Eloise pensó en todas las propuestas de matrimonio que había rechazado a lo largo de los años. ¿Cuántas habían sido? Como mínimo, seis. Y ahora ni siquiera recordaba por qué lo había hecho. En realidad, por nada, sólo que no eran…

Perfectos.

¿Era mucho pedir?

Meneó la cabeza, porque sabía que parecía una niña tonta y mimada. No, no necesitaba a alguien perfecto. Sólo necesitaba a alguien perfecto para ella.

Sabía lo que pensaban de ella las señoras de la alta sociedad. Decían que era demasiado exigente, que era peor que ser estúpida. Acabaría siendo una solterona… no, eso ya no lo decían. Decían que ya lo era, y era cierto.
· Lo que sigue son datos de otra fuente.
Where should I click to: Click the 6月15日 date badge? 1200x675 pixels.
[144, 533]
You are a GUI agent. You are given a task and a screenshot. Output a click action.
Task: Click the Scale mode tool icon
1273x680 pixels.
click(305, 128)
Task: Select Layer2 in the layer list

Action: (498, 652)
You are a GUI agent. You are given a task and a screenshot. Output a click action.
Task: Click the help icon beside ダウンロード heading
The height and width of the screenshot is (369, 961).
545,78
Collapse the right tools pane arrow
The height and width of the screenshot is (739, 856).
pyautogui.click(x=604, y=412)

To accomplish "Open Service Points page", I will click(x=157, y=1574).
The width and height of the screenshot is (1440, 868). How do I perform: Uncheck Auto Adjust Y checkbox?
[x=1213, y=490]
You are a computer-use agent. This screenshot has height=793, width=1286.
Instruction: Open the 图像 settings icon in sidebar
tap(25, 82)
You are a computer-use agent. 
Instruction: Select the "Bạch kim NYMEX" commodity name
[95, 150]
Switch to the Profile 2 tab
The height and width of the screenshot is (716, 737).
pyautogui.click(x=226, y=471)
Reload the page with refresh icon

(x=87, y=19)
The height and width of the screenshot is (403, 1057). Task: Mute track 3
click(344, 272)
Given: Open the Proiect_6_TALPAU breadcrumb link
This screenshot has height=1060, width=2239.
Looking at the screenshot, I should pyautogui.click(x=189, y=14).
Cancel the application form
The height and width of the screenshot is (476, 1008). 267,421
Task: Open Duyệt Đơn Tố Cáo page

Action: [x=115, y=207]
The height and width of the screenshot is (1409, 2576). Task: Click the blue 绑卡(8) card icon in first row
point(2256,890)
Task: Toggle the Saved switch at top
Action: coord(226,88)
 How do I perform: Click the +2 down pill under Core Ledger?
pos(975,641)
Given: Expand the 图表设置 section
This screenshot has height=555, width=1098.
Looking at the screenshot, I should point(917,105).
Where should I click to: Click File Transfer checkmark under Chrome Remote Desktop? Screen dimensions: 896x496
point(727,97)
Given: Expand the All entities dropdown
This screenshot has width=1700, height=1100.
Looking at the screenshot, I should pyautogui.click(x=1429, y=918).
Era imposible llegar a los veintiocho años sin escuchar esos comentarios a sus espaldas.

O en su propia cara.

Sin embargo, la verdad era que a Eloise no le molestaba en absoluto su situación. O, al menos, no le había molestado hasta ahora.

Jamás se le había ocurrido que sería una solterona toda la vida y, además, le encantaba su vida. Tenía la familia más maravillosa que podía imaginar; eran ocho hermanos, cuyos nombres seguían el orden alfabético, colocándola a ella en el medio, con cuatro hermanos mayores y tres hermanos pequeños. Su madre era un encanto y ya había dejado de insistir en lo del matrimonio. Eloise seguía disfrutando de un lugar prominente en la sociedad; todo el mundo adoraba y respetaba a los Bridgerton, incluso a veces los temían, y ella tenía una personalidad tan alegre e indomable que, solterona o no, todo el mundo quería tenerla como compañía.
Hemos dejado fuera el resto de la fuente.